Wyeast 3522 (or WLP550) is pretty dang versatile. A few degrees in fermentation temp can make a big difference.
 
I'm planning on a tripel soon, and thinking of what yeast I want to use.
In looking at the Wyeast 3787 Trappist High Gravity, or the White 550, it talks about the esters and phenolics, which I want, rather than the White 500 or 530, which both talk about fruitiness and plum notes, which I don't want in this style - a dubbel or quad, yes, but not in a tripel.
are there any plusses or minuses for either of these strains?
I will plan on making a big starter for any of the options, and hoping to crop and save for later.
 
Just some notes on my two WLP550 experiences. Typical Dubbel recipe, similar to MoreBeer's Belgian Dubbel. Mashed at 151F, pitched 400B cell starter into 5G 1.074 wort, both at 68F, and let free rise to 75F, which happened overnight. Of course, went nuts, one always need to be prepared with a LARGE blowoff (1/2" airlock hole not enough, literally blew the top off of a bucket years ago, lesson very much learned). Took it down to 1.014 with no hassle for an 80% attenuation, 7.8%ABV. No real issues, might have taken a couple of months to carbonate, though. Phenolics too high for my taste, maybe not typical for this strain.

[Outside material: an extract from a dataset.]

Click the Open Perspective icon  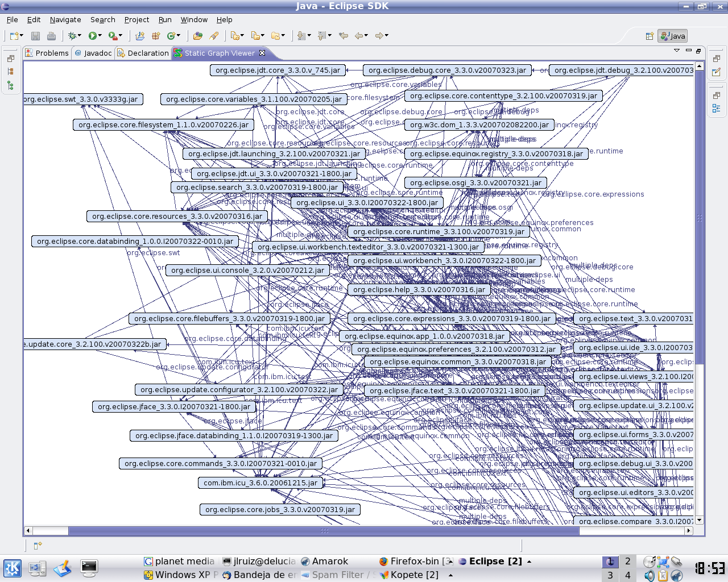649,36
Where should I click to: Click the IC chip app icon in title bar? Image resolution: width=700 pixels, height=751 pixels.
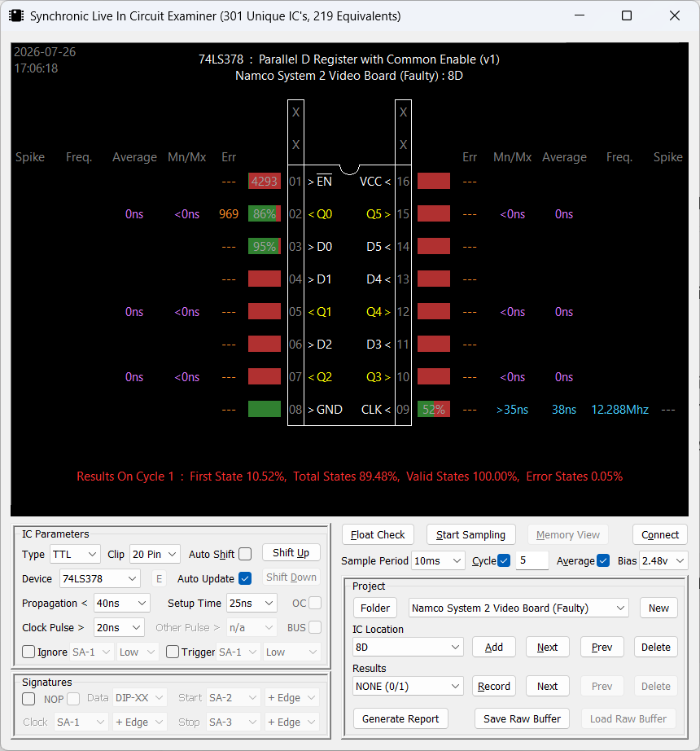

It was an LHBS purchase, so no postal overheating and otherwise smelled fine. But can't rule out an issue with the yeast.

Not being pleased with the phenolic nature the first go around and thinking it might have been the 75F temperature, fermented a second batch 4 months later at 68F, pitching yeast from previous, pretty much following same approach, but got MUCH higher efficiency from the Malting Company of Ireland's Stout Malt (essentially a standard brewer's 2L 2-row). OG of 1.084 attenuating down to 1.017 for similar attenuation around 80%, 8.8%ABV. Made little difference in end product, once again, too high phenolics for my taste.

I know I compared the results with McChouffee, but can't recall what I thought. Might need to do that again. And again. These come in the finest bottles of any brew I've had, worth getting them just for that.